* [Assigned task] Scan the records below for the word "agent". Copy each line where it appears.

BEGIN Input for this task

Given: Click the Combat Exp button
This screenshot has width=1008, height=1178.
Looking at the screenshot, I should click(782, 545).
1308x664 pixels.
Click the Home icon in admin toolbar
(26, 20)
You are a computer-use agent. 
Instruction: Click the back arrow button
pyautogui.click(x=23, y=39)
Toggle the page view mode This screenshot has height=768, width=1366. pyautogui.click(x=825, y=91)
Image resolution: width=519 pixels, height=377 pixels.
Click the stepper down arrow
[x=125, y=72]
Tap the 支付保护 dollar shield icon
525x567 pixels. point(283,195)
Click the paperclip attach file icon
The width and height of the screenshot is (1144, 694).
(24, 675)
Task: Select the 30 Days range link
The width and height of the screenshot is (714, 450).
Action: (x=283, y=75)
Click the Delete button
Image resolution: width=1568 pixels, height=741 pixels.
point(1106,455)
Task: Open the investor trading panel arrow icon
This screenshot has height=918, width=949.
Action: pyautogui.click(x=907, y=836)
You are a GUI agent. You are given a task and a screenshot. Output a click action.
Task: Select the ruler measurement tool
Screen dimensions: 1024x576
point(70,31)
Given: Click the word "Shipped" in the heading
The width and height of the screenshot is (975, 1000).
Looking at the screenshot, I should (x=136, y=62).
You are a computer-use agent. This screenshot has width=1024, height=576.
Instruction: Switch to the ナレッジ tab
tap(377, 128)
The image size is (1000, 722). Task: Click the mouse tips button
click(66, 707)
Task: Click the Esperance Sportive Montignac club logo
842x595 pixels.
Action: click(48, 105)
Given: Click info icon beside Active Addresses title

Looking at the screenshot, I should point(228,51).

END Input for this task

* [Answer]
You are a computer-use agent. 
You are a GUI agent. You are given a task and a screenshot. Output a click action.
You are a computer-use agent. This screenshot has width=1024, height=576.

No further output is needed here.